Monitoring and evaluation framework of the global action plan on AMR

  18 June 2019

The global action plan on antimicrobial resistance (hereinafter “GAP”) is the world’s blueprint for tackling the emergence and spread of antimicrobial resistance (AMR), which threatens many of the global Sustainable Development Goals (SDGs) on health, food security, environmental well-being and socioeconomic development. Adopted by the membership of WHO, the Food and Agriculture Organization of the United Nations (FAO) and the World Organisation for Animal Health (OIE) in 2015, the GAP was further endorsed by political leaders in 2016, when Heads of State issued a
high-level political declaration on AMR (resolution A/RES/71/3) during the seventy-first session of the United Nations General Assembly, committing them to implementing the GAP at the global, regional and national levels.
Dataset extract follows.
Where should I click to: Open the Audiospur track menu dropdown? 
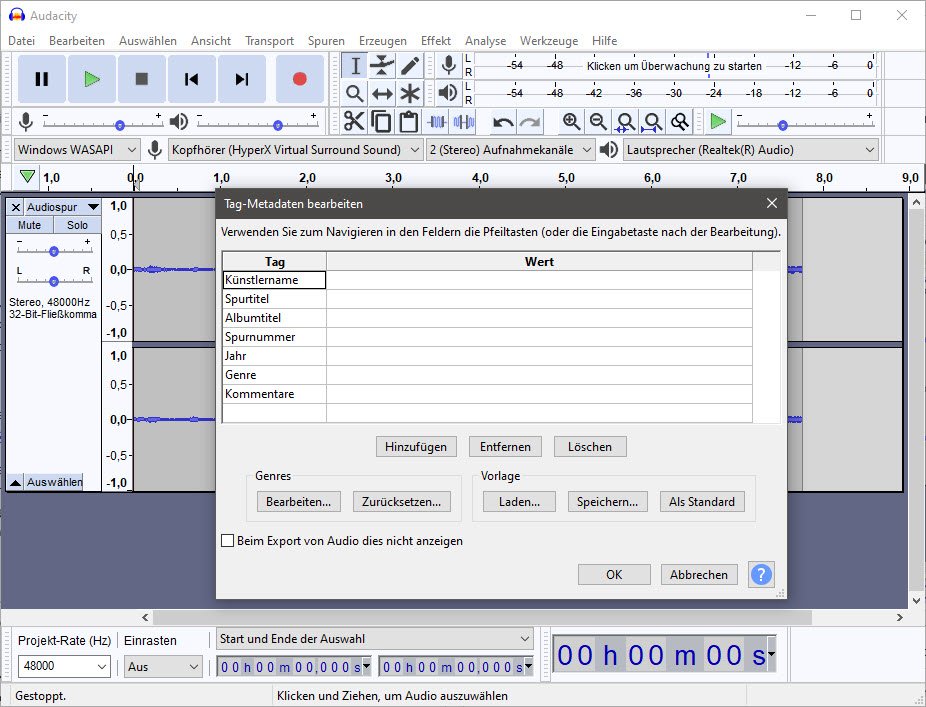93,207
The GAP articulates five objectives for tackling AMR, and sets out the tasks required to achieve them, highlighting roles and responsibilities for country governments, the One Health Tripartite organizations (FAO, OIE and WHO) and other national and international partners. To ensure that all  stakeholders assume their roles and responsibilities, and to assess whether they are collectively effecting the necessary change in AMR, the implementation of the GAP needs to be routinely monitored and evaluated. To that end, the Tripartite organizations co-developed a monitoring and
evaluation (M&E) framework for the GAP, as outlined in the document.